Para la psicología, compartir la cama con un animal tiene múltiples beneficios para la salud mental y emocional. Las mascotas aportan compañía, pero principalmente su presencia en el dormitorio puede ser un refugio emocional para sus dueños. Ante este escenario, se destacan 4 rasgos en las personas con esta compañía. Desde Psychology Today explican que compartir la cama con un perro o un gato fortalece ciertas características de personalidad y salud.

Empatía emocional profunda: Las personas que duermen con sus mascotas desarrollan una mayor empatía emocional, ya que están constantemente en contacto con un ser vivo que necesita atención, cuidado y afecto. Esta interacción constante refuerza la capacidad de conectar emocionalmente con otros, ya sea con otros seres humanos o con animales.

Vínculo afectivo y confianza: Dormir con una mascota fomenta un vínculo afectivo fuerte entre ambos, basado en la confianza y el cariño. Este vínculo crea una relación de seguridad mutua, donde tanto el dueño como el animal se sienten cómodos y protegidos. Este lazo profundo puede fortalecer la capacidad de los humanos para formar relaciones saludables y estables con otras personas.

Reducción de ëstrés y ansïedad: Una de las mayores ventajas de dormir con una mascota es la reducción del estrés y la ansiedad. La cercanía física de un animal proporciona una sensación de calma y relajación, ya que el contacto físico con ellos, como acariciar su pelaje o simplemente sentir su presencia, libera endorfinas que mejoran el bienestar emocional.
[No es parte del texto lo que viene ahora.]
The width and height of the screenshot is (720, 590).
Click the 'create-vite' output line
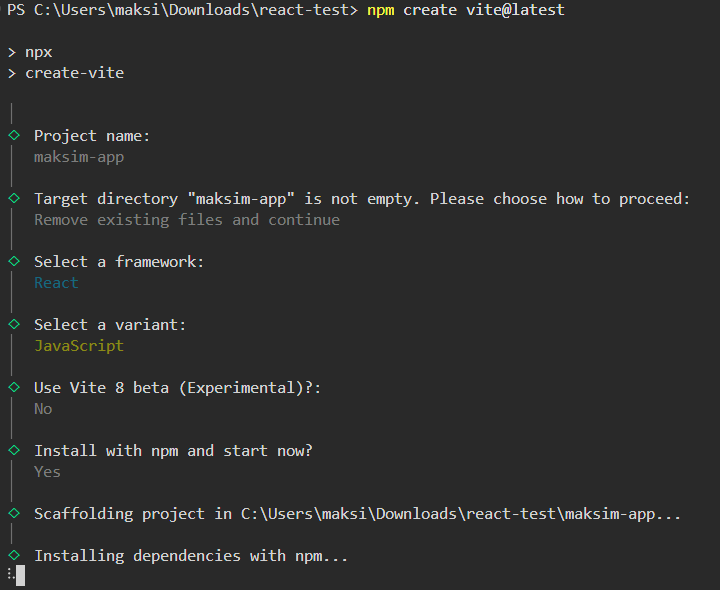[75, 73]

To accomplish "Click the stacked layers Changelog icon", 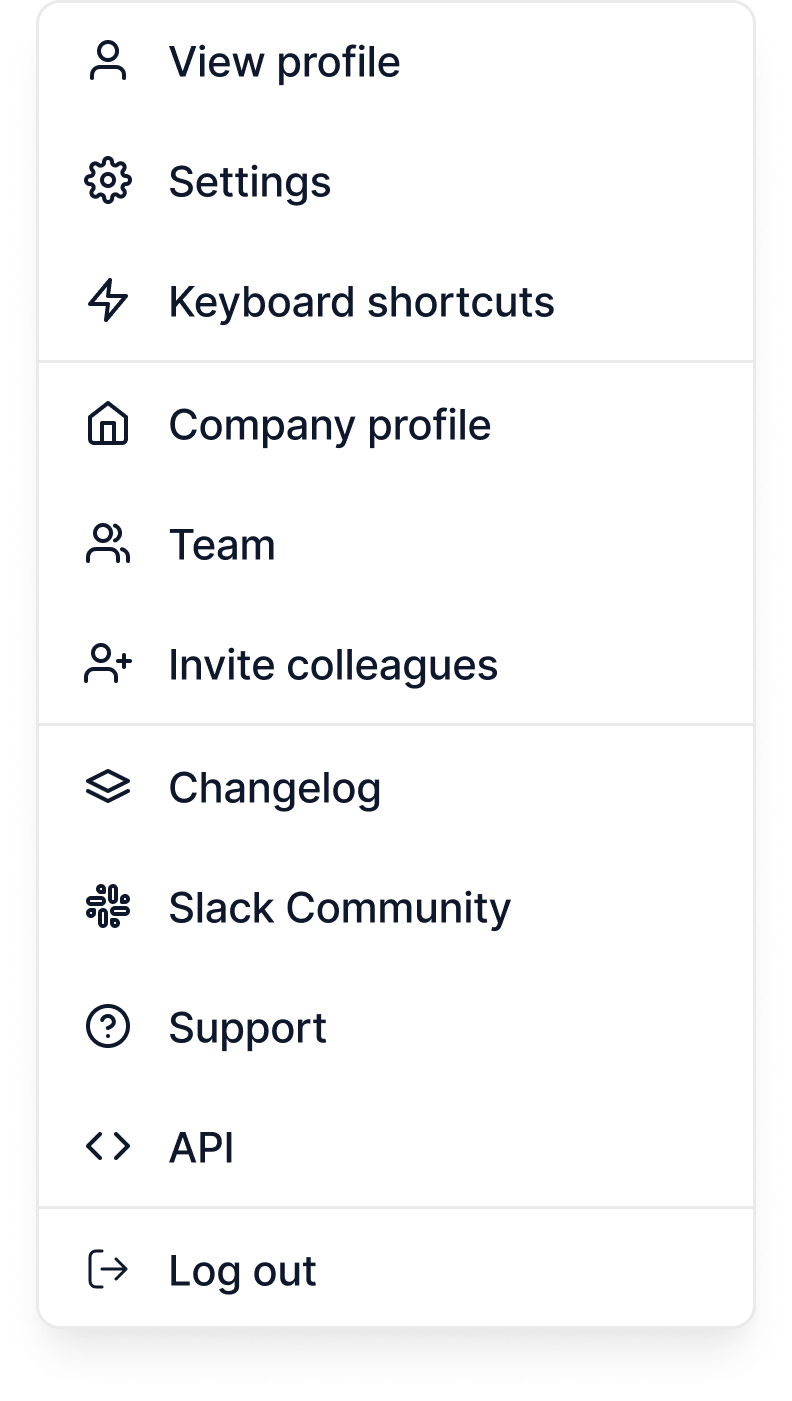I will point(108,788).

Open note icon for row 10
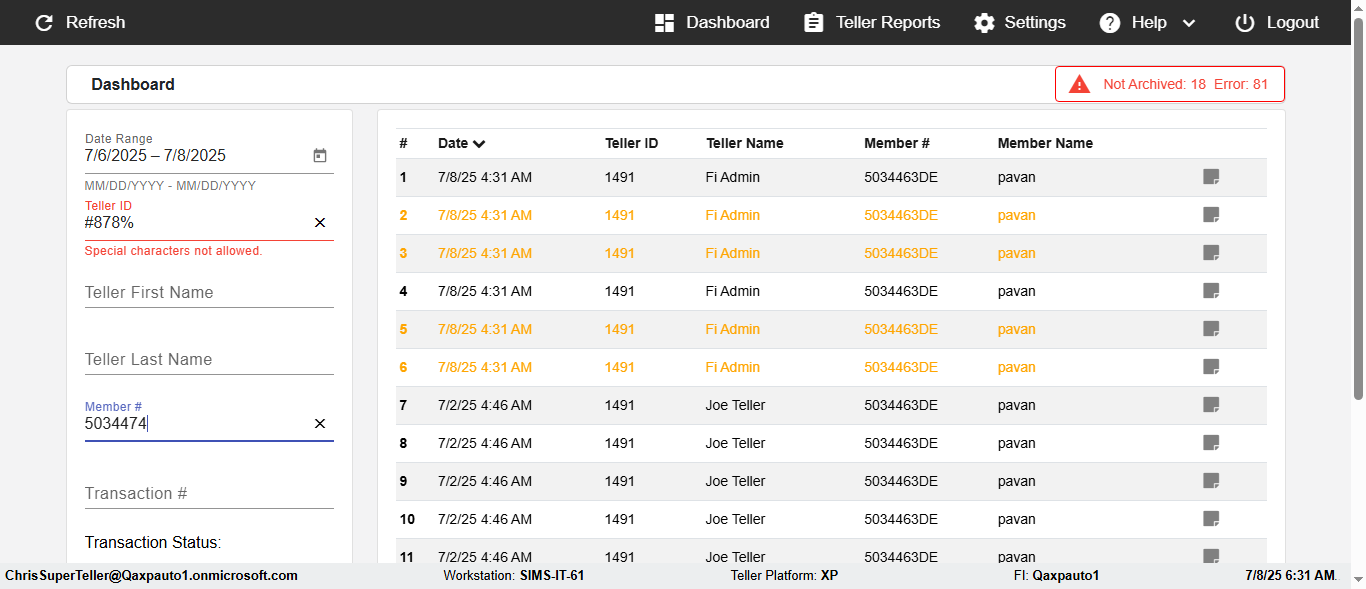[x=1211, y=519]
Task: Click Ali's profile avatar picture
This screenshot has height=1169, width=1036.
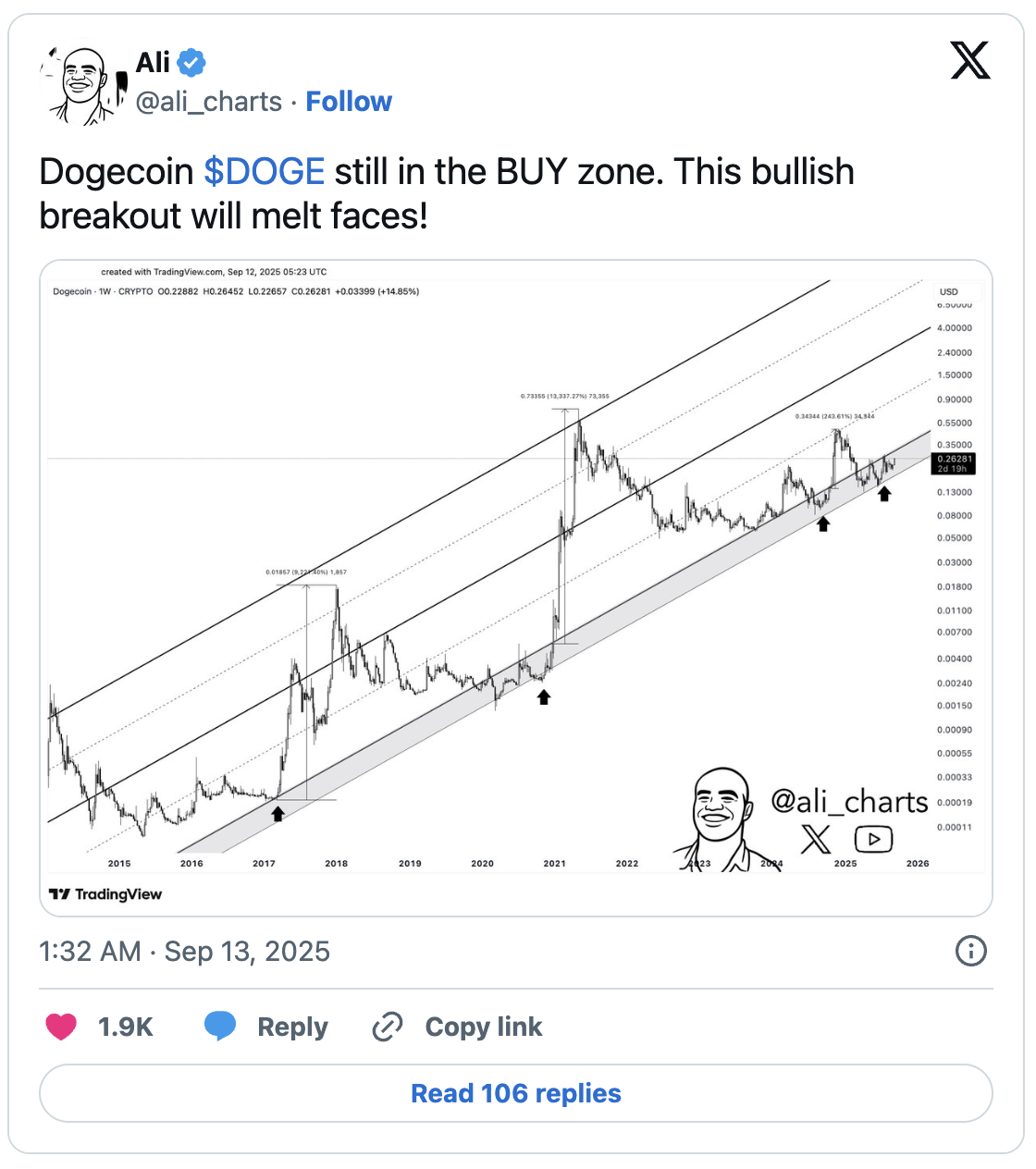Action: pos(83,84)
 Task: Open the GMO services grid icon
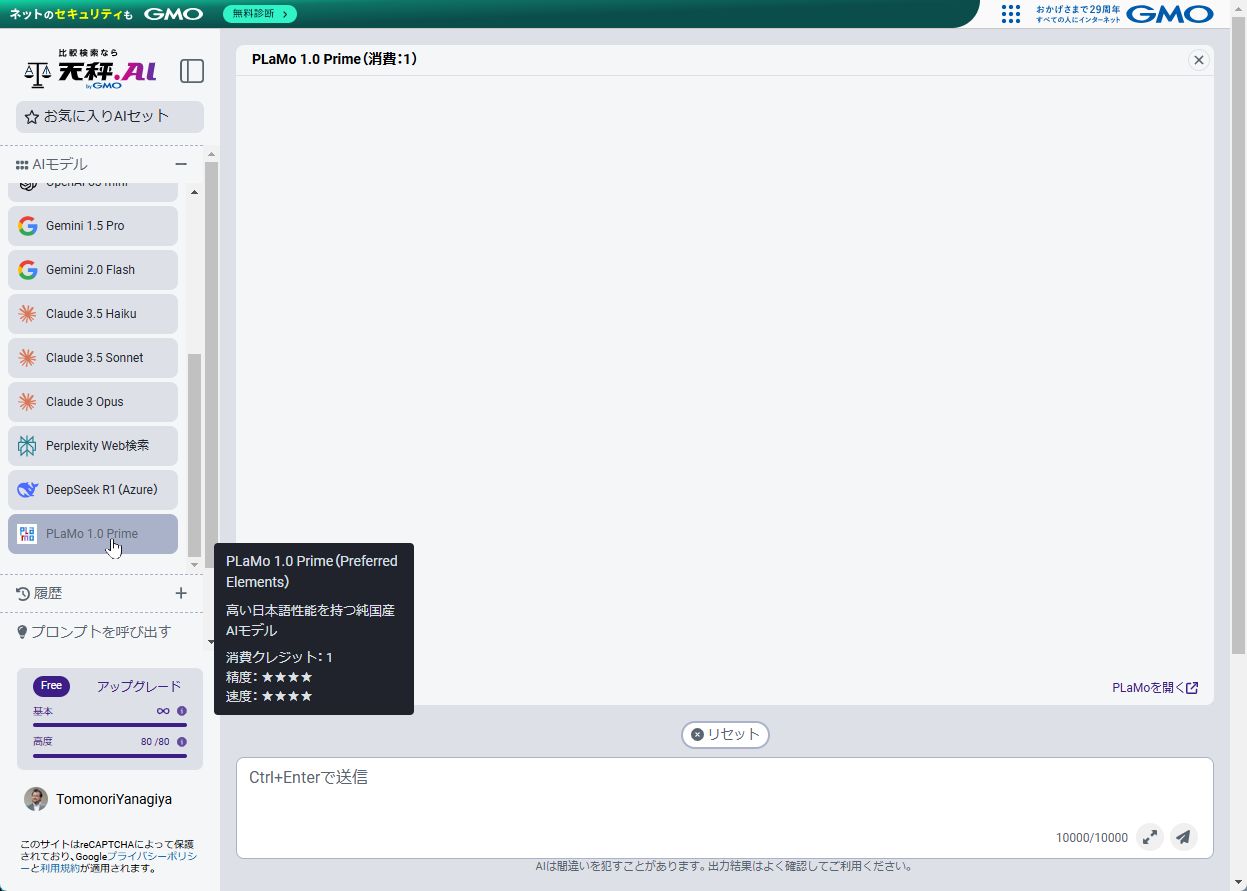(1011, 14)
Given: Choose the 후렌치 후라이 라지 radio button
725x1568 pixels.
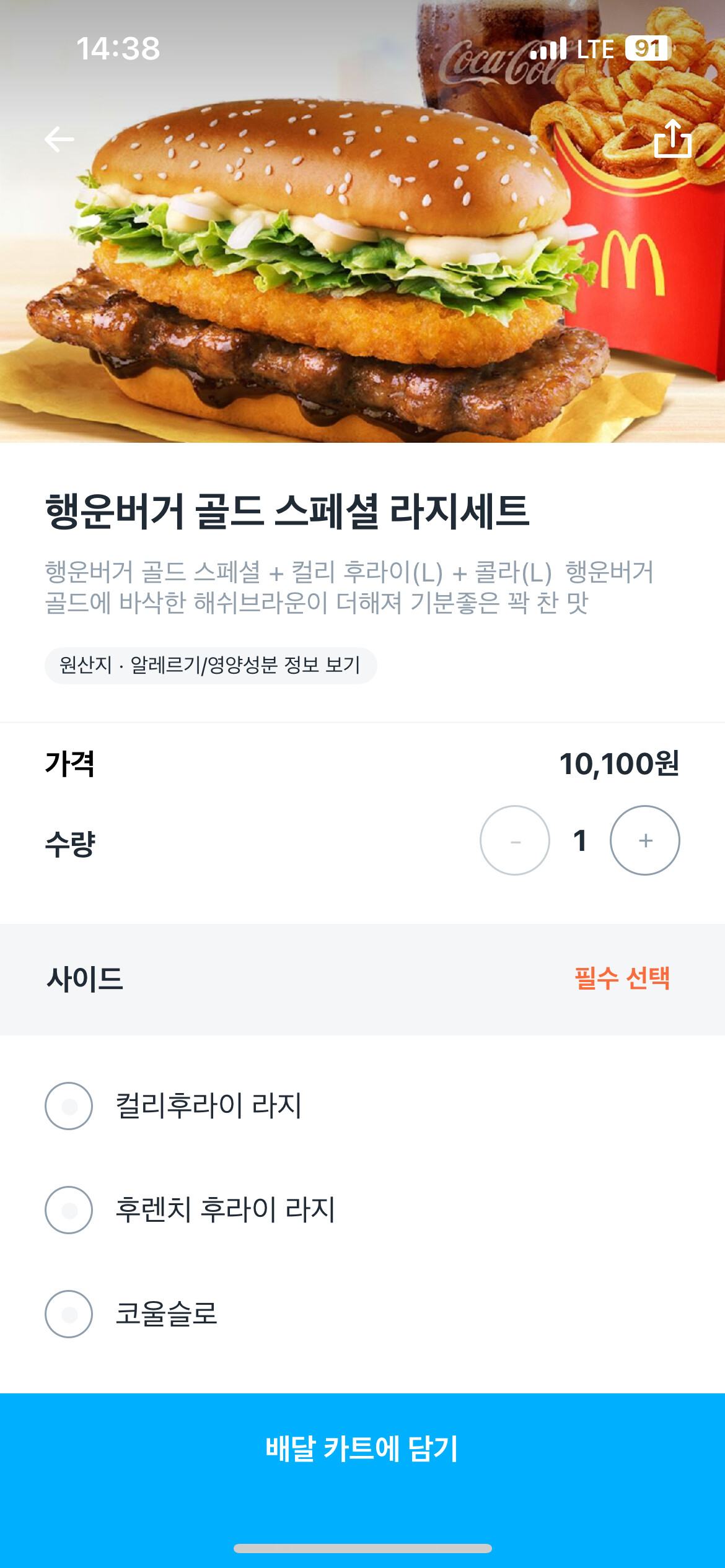Looking at the screenshot, I should click(69, 1210).
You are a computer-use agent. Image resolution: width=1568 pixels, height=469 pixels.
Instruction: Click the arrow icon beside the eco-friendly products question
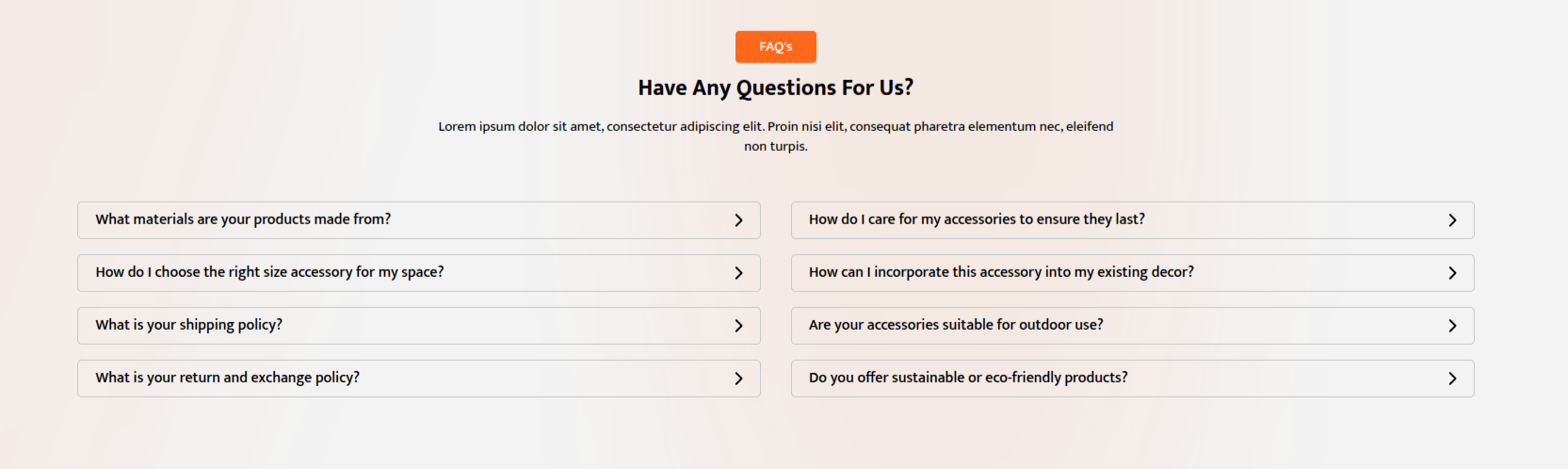[x=1452, y=379]
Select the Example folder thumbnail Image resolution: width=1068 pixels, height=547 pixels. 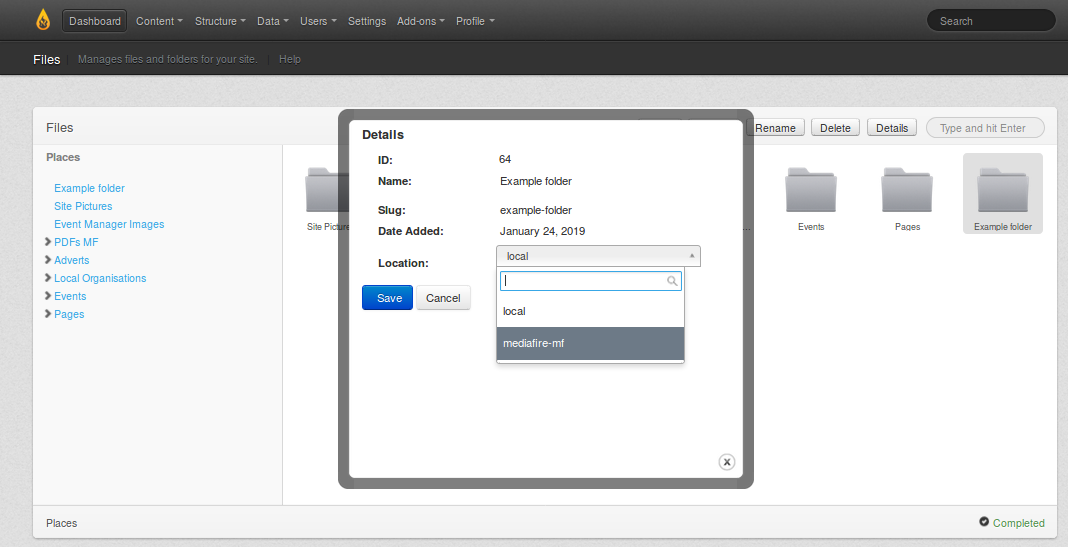point(1002,192)
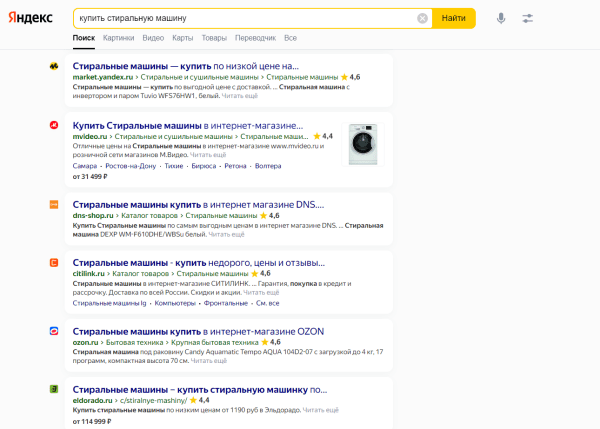Click the M.Video red favicon

tap(54, 125)
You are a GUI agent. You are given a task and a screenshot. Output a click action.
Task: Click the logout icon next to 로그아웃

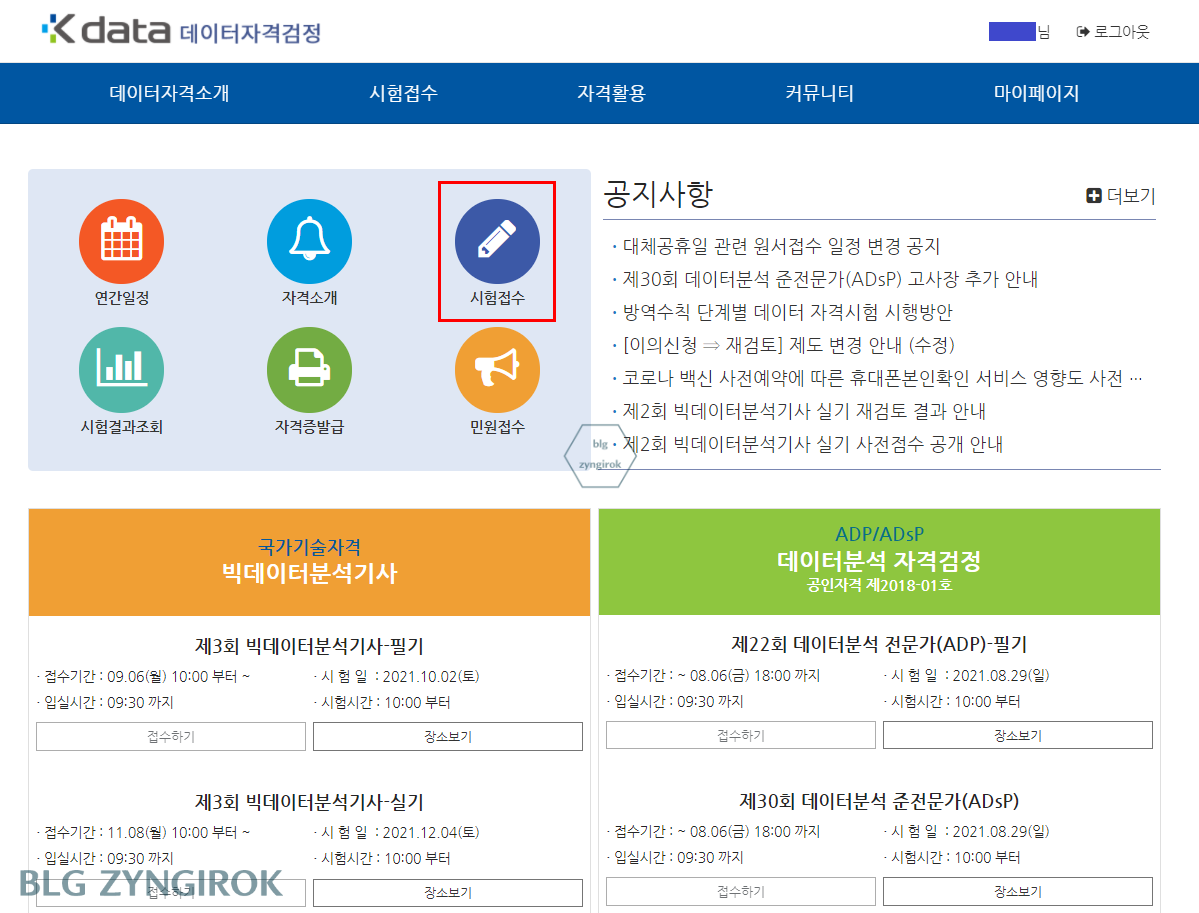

Seguridad y confort: Las personas que duermen con sus mascotas a menudo experimentan una mayor sensación de seguridad y confort. La presencia de un animal en la cama puede hacer que el entorno se sienta más seguro, especialmente para aquellos que pueden sufrir de insomnio o pesadillas. Los animales, en su mayoría, están muy alertas a su entorno, lo que crea una sensación de protección durante la noche.